MEET OUR VOLUNTEERS - Elaine Moats

Elaine Moats Hello, my name is Elaine. I am a mom to two wonderful girls and wife to Brett. My oldest daughter was born with CDH. She was born in 1992. We did not know about the CDH until she was born thankfully because we would of been told to abort her. They did not expect her to live. That was how it was back then and because of where we were from and the doctors lack of experience with CDH, etc. She had her hernia repaired at one day old, her nissen done at 3 months old, her hole in her heart closed at 1 year old, she was oxygen dependant till age 2 1/2, she was g-tube dependant till age 4 1/2, and she had many developmental delays. She had clear sailing until her bowel obstruction at age 14. She amazes me how far she has come and how much she has had to endure. Kristin graduated High School in 2011 with honors, a member of the National Honor Society and ranked #19 in her class of over 200. Kristin was also on the varsity tennis team, on the varsity cheerleading team, in the top girls choir, and made it to State 2 years singing a solo. Outside of school Kristin loves her dance and clogging classes. All of this with only one functioning lung :) As I write this (2012) Kristin has finished her first year in college and I am happy to say she has excelled in college just like high school. My youngest daughter, Brittany, is just as amazing. I smile when I tell them they both like to make GRAND entrances. Kristin, with her CDH being a surprise and Brittany, with being born 2 months early while we were on vacation in a town of 200. Oh and by the way she was breech and I delivered her naturally in a rest home :) So my claim to fame is having 2 amazing girlies :) I have been lucky enough to be a stay at home mom up until 2 years ago. At that time I joined the work force and became an aide in Special Ed in our local K-3rd grade school.
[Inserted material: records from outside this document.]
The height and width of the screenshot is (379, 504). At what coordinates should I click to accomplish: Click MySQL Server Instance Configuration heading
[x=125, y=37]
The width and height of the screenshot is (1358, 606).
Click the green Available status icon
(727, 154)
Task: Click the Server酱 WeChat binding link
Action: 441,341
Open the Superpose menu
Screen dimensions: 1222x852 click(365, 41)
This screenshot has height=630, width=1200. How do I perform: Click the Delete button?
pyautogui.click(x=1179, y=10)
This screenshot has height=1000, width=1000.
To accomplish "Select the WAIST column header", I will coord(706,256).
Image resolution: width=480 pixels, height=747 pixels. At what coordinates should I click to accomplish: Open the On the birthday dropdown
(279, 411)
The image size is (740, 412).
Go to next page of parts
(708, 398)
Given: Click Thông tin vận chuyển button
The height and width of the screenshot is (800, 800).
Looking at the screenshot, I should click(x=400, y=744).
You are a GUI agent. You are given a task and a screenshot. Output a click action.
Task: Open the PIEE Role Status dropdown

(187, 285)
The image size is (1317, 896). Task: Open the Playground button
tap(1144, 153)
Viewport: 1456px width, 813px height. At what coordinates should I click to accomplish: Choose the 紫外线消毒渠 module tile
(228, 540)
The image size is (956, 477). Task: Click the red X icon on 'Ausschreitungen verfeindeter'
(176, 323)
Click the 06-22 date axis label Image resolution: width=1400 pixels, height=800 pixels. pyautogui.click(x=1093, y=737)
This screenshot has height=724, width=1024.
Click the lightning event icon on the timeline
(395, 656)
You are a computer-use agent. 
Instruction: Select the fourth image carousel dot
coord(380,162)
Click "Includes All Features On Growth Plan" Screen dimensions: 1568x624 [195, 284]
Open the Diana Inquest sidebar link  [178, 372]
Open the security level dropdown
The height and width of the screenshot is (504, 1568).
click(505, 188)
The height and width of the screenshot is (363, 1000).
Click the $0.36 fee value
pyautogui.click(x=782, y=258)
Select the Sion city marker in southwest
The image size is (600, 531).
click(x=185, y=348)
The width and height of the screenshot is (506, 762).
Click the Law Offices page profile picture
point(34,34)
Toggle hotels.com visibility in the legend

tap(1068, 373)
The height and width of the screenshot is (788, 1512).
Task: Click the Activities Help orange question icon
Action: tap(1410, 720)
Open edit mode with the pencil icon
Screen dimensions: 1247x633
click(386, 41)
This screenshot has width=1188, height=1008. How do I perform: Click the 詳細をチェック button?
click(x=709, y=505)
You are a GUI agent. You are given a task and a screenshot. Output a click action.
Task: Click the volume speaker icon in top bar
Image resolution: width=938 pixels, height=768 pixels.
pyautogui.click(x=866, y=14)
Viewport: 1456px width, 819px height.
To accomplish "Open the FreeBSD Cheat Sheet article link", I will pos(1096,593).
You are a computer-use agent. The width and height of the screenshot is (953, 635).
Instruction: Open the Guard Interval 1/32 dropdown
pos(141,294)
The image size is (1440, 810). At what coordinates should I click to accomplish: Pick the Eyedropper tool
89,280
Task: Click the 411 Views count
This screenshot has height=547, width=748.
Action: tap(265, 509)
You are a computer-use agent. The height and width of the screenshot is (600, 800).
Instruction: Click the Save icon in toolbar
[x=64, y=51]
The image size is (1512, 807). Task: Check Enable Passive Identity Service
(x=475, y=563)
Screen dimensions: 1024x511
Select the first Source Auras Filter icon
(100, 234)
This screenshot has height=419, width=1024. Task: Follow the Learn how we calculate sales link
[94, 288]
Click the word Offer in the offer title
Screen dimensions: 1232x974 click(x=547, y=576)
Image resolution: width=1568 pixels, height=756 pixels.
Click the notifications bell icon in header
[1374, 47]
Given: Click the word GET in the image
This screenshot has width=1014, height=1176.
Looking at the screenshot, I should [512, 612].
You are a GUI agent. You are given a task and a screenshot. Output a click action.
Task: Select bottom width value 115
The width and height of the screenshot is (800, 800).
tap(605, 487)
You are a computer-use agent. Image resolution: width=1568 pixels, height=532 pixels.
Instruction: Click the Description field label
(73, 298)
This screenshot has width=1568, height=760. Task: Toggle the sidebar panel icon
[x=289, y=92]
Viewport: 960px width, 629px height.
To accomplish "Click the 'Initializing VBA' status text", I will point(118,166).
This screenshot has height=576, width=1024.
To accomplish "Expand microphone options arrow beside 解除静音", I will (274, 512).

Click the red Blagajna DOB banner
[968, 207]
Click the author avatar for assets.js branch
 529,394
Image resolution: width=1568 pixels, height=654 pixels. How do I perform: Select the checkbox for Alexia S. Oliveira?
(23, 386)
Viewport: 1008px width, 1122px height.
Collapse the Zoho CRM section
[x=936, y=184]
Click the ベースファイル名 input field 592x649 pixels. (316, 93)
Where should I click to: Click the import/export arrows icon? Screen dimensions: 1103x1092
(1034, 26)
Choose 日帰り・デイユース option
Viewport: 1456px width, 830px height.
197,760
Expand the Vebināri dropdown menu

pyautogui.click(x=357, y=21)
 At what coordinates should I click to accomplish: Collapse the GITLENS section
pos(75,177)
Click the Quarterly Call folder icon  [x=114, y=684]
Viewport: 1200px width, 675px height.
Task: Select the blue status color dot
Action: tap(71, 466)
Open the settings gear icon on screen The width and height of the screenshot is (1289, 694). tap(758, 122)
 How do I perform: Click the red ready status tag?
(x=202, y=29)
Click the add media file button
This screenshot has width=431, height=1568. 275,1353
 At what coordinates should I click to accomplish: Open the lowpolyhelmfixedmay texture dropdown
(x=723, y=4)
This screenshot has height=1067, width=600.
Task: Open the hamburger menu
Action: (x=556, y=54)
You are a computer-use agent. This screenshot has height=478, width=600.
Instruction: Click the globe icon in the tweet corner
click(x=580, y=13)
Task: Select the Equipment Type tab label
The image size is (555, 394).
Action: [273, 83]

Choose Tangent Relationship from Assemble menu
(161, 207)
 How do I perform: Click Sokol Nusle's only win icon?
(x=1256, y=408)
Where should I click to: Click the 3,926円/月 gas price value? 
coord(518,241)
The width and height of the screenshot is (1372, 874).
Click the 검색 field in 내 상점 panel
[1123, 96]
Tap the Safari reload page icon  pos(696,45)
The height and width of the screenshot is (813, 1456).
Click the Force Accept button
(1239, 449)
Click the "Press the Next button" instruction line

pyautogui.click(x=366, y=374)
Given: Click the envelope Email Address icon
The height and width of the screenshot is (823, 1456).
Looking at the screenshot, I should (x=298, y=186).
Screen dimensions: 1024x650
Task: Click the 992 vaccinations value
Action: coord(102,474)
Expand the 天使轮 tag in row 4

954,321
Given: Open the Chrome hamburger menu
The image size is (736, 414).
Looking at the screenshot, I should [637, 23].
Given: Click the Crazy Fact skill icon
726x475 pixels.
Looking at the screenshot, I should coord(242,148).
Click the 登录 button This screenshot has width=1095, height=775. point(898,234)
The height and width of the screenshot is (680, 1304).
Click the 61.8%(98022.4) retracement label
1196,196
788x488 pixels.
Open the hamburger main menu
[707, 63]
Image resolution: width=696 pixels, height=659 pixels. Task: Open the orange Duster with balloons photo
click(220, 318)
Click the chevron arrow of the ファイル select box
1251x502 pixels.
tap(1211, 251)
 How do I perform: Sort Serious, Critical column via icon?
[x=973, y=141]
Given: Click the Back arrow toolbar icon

Oh what fun I have had helping these kids. In my spare time I like to read, crochet and watch my family in whatever sports event they are in. CHERUBS has been part of our lives since 1993. I don’t know where I would have been emotionally without CHERUBS. It has been my lifeline for CDH. You have to realize in 1992 there was not all the technology available to connect us all. We have met many wonderful parents here.